EXERCISE GOAL
The expected output is a copy of every line in the records with the string "bullet".

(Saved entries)
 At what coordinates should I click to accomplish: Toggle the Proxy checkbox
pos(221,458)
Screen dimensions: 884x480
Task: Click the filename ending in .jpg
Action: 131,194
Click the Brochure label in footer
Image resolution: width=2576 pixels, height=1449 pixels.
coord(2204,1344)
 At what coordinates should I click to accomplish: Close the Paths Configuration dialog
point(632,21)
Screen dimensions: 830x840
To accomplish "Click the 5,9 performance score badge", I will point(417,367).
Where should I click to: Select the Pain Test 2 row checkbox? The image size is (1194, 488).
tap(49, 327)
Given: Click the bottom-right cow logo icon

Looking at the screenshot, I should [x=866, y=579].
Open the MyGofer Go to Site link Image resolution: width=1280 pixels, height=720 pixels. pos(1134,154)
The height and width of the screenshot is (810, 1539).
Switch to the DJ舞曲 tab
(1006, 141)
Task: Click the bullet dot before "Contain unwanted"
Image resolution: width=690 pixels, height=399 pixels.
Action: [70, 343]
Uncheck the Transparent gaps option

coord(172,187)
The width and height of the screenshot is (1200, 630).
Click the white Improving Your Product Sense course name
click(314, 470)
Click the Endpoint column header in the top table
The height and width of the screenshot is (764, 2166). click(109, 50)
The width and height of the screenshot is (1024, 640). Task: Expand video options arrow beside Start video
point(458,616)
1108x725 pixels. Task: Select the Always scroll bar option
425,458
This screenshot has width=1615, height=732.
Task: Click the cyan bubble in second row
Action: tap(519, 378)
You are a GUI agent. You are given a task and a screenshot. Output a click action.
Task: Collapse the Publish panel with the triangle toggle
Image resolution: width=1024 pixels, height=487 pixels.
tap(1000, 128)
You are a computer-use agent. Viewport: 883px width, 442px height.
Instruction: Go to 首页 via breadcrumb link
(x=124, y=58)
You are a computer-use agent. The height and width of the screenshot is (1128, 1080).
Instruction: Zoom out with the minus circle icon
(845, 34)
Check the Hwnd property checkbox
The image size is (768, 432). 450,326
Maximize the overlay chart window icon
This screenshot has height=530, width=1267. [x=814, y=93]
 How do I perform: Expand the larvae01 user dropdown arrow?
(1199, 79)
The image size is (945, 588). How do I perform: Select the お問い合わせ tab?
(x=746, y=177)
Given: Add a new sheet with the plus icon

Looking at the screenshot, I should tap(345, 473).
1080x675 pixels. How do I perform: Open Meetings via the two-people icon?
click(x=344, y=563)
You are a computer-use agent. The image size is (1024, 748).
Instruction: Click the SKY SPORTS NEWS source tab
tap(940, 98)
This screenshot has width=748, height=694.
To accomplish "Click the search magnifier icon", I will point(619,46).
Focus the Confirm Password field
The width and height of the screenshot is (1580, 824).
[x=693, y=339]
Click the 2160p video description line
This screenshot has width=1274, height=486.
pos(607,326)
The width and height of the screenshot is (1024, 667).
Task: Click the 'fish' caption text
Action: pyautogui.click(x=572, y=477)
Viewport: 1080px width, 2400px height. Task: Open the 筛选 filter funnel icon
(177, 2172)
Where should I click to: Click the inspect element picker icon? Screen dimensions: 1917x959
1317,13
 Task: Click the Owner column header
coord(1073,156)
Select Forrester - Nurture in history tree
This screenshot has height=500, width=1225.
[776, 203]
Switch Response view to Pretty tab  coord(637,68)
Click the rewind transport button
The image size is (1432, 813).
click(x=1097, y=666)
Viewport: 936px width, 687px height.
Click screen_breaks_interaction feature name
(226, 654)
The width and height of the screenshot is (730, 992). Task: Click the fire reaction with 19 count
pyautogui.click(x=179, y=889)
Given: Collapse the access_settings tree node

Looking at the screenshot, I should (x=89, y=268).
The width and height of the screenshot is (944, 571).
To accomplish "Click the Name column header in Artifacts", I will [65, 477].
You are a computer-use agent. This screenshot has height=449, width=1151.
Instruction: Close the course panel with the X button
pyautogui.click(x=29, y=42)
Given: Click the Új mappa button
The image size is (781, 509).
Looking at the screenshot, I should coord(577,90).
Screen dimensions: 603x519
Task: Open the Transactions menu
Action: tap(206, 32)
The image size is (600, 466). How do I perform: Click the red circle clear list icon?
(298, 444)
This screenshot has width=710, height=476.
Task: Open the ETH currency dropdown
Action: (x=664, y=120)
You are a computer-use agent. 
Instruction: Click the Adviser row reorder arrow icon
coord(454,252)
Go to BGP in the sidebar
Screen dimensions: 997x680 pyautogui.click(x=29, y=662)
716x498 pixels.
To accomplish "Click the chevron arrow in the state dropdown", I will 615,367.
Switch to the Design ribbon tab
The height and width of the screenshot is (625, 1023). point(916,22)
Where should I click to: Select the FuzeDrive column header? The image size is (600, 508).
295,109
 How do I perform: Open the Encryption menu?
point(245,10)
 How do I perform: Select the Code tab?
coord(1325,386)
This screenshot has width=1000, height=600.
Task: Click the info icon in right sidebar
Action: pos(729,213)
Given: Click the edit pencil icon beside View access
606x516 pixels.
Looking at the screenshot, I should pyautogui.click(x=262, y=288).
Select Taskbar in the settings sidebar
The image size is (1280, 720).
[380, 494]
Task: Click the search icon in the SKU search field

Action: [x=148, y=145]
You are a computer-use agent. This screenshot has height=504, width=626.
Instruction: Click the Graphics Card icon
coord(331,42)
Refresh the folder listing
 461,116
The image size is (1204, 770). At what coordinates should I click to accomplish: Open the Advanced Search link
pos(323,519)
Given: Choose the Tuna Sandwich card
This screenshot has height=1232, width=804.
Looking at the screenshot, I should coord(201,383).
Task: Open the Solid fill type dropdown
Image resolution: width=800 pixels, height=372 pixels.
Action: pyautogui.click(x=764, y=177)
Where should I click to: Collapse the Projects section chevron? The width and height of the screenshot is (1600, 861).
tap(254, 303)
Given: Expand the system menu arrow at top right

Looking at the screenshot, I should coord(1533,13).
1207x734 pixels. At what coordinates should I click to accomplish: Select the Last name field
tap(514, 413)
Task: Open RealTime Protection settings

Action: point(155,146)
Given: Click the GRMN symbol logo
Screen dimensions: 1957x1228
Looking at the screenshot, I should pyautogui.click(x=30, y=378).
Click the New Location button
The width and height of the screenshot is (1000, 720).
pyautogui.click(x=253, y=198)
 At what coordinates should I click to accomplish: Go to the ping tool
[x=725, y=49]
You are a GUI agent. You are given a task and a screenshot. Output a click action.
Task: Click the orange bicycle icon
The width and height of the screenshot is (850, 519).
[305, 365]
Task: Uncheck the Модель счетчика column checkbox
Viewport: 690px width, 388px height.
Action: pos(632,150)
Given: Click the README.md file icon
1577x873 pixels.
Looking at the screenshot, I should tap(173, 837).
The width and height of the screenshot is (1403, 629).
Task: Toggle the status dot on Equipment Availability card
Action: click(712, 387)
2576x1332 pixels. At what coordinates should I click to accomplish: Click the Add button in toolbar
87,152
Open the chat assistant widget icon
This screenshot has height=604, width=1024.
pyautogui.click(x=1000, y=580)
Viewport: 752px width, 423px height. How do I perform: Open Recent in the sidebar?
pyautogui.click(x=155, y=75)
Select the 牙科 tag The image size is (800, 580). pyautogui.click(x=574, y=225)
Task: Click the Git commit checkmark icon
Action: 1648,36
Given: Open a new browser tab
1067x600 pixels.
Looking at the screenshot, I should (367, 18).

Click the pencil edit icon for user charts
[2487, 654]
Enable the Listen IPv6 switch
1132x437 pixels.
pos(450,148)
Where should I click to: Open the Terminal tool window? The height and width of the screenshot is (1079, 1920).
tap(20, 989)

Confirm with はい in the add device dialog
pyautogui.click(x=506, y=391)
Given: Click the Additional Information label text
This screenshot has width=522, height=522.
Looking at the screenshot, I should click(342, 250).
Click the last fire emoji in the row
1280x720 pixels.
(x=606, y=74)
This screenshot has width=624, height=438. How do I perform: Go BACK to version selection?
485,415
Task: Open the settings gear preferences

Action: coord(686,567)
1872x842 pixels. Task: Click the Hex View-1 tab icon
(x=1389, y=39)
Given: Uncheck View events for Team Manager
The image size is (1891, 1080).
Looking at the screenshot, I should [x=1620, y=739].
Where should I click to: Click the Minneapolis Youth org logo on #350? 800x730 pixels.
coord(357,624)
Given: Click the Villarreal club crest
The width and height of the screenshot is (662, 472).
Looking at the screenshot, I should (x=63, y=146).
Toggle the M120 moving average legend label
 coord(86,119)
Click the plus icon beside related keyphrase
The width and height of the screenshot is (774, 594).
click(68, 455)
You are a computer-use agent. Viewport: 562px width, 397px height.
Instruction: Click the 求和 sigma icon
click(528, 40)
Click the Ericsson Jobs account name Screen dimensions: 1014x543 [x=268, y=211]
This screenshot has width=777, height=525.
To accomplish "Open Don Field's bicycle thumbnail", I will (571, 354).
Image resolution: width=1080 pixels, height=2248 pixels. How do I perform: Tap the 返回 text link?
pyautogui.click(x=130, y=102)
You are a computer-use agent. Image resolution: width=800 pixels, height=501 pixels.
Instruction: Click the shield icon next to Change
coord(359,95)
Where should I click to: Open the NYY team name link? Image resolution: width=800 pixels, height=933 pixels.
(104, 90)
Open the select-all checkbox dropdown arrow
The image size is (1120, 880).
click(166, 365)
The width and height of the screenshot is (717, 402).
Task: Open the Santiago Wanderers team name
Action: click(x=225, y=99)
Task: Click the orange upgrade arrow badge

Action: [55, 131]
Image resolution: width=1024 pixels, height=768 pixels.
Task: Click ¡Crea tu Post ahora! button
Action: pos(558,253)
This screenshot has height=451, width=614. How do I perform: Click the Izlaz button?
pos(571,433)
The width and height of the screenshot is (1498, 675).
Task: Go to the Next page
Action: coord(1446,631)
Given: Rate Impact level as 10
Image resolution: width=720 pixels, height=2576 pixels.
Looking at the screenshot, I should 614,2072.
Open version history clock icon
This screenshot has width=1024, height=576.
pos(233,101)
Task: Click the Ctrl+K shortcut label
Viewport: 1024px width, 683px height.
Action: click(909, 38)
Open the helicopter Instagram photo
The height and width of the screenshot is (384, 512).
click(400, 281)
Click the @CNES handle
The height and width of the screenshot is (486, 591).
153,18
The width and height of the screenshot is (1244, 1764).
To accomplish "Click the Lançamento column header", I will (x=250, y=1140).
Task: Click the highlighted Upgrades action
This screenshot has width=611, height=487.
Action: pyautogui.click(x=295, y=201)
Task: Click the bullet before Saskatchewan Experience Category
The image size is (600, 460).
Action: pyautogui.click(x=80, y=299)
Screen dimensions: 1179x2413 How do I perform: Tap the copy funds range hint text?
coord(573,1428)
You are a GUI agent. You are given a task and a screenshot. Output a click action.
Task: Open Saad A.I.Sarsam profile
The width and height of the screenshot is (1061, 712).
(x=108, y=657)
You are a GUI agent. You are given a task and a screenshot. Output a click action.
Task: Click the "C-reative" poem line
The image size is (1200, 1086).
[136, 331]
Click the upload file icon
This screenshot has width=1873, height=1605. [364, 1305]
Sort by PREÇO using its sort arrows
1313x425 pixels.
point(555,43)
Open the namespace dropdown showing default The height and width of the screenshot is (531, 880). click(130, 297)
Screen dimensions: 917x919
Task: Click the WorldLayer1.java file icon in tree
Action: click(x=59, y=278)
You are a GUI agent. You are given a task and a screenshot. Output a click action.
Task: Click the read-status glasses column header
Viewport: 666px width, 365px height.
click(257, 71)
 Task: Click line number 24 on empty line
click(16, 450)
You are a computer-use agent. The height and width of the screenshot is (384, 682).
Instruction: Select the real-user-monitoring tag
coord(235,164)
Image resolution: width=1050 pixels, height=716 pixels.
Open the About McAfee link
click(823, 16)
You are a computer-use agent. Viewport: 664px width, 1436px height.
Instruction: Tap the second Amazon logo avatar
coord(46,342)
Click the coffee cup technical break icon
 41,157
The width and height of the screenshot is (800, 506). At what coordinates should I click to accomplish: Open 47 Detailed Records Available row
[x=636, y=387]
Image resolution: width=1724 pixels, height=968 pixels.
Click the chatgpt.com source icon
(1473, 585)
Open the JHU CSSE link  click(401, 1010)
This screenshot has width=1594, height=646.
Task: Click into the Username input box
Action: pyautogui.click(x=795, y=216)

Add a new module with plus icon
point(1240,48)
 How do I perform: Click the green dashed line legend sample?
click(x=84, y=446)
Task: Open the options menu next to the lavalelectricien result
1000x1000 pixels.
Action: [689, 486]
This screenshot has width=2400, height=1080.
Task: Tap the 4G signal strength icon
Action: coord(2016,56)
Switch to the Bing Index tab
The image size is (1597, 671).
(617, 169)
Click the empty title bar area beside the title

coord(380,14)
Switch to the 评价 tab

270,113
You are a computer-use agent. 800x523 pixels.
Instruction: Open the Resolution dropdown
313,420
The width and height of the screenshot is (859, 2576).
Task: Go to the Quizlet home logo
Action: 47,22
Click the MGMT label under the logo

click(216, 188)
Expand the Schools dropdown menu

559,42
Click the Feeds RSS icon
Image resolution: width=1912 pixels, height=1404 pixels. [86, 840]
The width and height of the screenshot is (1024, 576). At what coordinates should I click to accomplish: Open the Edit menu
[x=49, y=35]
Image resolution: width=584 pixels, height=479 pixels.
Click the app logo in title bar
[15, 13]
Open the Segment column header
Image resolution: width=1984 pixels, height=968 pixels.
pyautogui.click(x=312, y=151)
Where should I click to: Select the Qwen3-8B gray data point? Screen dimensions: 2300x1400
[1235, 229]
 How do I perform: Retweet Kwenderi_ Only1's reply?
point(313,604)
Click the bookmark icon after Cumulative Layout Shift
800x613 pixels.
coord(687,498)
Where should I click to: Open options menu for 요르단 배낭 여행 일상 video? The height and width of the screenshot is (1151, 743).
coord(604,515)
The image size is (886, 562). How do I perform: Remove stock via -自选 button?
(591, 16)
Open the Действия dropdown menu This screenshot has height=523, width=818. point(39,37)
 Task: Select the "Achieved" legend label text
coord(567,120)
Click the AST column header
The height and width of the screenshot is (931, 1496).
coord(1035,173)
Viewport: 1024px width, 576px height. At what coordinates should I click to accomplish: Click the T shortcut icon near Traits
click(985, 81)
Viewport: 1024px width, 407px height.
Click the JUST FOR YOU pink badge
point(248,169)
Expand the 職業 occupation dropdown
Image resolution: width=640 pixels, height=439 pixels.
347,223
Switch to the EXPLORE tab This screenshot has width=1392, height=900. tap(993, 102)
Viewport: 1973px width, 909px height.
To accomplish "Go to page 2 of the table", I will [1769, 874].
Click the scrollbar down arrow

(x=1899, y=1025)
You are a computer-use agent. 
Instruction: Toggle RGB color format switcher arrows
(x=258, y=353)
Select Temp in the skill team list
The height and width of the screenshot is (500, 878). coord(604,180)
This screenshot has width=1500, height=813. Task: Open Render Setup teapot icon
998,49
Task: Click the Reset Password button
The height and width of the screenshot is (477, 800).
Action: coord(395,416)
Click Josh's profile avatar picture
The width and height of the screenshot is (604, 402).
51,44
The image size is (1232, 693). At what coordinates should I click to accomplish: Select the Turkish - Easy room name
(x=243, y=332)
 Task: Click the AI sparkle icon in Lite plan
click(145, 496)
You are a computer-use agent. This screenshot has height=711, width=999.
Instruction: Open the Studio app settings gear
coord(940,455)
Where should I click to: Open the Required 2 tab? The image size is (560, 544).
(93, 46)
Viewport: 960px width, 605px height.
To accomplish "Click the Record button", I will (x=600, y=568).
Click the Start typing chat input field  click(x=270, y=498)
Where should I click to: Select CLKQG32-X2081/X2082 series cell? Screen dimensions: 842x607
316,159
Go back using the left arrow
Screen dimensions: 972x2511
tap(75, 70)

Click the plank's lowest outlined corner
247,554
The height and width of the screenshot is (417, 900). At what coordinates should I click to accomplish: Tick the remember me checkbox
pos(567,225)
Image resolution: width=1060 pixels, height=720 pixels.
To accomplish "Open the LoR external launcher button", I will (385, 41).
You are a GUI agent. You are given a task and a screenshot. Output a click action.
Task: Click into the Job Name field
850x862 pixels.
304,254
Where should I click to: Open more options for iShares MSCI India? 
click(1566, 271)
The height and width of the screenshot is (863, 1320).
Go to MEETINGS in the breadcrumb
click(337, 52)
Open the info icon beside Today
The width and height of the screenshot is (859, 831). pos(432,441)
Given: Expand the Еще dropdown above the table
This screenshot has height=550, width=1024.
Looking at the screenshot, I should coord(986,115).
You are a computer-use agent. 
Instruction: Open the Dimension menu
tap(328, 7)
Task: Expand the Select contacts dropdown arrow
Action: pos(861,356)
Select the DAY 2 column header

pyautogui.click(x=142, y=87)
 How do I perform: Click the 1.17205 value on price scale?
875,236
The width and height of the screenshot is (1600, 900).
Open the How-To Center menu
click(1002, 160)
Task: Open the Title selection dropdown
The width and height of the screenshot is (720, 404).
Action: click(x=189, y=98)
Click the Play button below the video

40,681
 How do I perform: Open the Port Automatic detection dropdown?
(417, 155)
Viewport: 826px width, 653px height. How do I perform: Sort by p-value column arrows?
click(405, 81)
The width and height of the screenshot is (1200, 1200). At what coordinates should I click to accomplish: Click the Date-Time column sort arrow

REPLY TO THE EXERCISE
Task: Click the bullet dot before "Contain unwanted"
Task: Click the bullet before Saskatchewan Experience Category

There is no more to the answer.